__Task item__:
Please copy out all the data. Every detail stays the same.

__Information provided__:
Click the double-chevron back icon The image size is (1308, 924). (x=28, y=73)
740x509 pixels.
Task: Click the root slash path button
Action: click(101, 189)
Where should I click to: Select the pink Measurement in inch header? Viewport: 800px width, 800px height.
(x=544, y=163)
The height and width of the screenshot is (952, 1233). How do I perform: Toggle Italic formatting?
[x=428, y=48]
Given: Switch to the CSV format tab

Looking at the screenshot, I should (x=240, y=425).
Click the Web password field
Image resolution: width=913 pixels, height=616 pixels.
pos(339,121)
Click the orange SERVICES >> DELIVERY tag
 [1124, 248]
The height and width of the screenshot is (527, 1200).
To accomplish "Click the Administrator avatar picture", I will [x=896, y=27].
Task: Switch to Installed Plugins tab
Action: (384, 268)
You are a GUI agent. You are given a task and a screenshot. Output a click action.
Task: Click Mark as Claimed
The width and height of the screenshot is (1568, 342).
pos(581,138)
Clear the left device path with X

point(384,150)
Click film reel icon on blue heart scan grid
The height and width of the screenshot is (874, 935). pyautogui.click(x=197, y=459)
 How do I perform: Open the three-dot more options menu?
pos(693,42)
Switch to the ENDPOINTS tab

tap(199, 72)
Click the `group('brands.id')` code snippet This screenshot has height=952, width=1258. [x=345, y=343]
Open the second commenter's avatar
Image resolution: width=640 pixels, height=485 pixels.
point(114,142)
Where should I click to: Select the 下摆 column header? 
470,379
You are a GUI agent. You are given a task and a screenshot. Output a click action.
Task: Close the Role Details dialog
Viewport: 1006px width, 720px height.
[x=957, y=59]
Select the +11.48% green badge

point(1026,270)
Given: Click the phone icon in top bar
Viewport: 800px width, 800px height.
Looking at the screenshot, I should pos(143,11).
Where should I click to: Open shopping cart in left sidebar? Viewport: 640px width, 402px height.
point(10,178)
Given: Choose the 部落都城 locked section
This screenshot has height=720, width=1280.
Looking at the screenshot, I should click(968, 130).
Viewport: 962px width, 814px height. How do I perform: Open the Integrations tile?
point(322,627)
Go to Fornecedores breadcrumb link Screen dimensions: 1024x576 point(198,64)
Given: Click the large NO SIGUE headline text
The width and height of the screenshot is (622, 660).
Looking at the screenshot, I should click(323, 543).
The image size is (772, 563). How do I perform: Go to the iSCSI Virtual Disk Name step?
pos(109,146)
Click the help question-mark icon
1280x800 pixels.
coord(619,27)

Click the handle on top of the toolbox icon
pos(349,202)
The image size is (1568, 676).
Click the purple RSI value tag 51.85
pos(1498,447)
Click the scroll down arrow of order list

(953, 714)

__Answer area__:
Click the double-chevron back icon The image size is (1308, 924). (x=28, y=73)
740x509 pixels.
Task: Click the root slash path button
Action: click(101, 189)
Where should I click to: Select the pink Measurement in inch header? Viewport: 800px width, 800px height.
(x=544, y=163)
The height and width of the screenshot is (952, 1233). How do I perform: Toggle Italic formatting?
[x=428, y=48]
Given: Switch to the CSV format tab

Looking at the screenshot, I should (x=240, y=425).
Click the Web password field
Image resolution: width=913 pixels, height=616 pixels.
pos(339,121)
Click the orange SERVICES >> DELIVERY tag
 [1124, 248]
The height and width of the screenshot is (527, 1200).
To accomplish "Click the Administrator avatar picture", I will [x=896, y=27].
Task: Switch to Installed Plugins tab
Action: (384, 268)
You are a GUI agent. You are given a task and a screenshot. Output a click action.
Task: Click Mark as Claimed
The width and height of the screenshot is (1568, 342).
pos(581,138)
Clear the left device path with X

point(384,150)
Click film reel icon on blue heart scan grid
The height and width of the screenshot is (874, 935). pyautogui.click(x=197, y=459)
 How do I perform: Open the three-dot more options menu?
pos(693,42)
Switch to the ENDPOINTS tab

tap(199, 72)
Click the `group('brands.id')` code snippet This screenshot has height=952, width=1258. [x=345, y=343]
Open the second commenter's avatar
Image resolution: width=640 pixels, height=485 pixels.
point(114,142)
Where should I click to: Select the 下摆 column header? 
470,379
You are a GUI agent. You are given a task and a screenshot. Output a click action.
Task: Close the Role Details dialog
Viewport: 1006px width, 720px height.
[x=957, y=59]
Select the +11.48% green badge

point(1026,270)
Given: Click the phone icon in top bar
Viewport: 800px width, 800px height.
Looking at the screenshot, I should pos(143,11).
Where should I click to: Open shopping cart in left sidebar? Viewport: 640px width, 402px height.
point(10,178)
Given: Choose the 部落都城 locked section
This screenshot has height=720, width=1280.
Looking at the screenshot, I should click(968, 130).
Viewport: 962px width, 814px height. How do I perform: Open the Integrations tile?
point(322,627)
Go to Fornecedores breadcrumb link Screen dimensions: 1024x576 point(198,64)
Given: Click the large NO SIGUE headline text
The width and height of the screenshot is (622, 660).
Looking at the screenshot, I should click(323, 543).
The image size is (772, 563). How do I perform: Go to the iSCSI Virtual Disk Name step?
pos(109,146)
Click the help question-mark icon
1280x800 pixels.
coord(619,27)

Click the handle on top of the toolbox icon
pos(349,202)
The image size is (1568, 676).
Click the purple RSI value tag 51.85
pos(1498,447)
Click the scroll down arrow of order list

(953, 714)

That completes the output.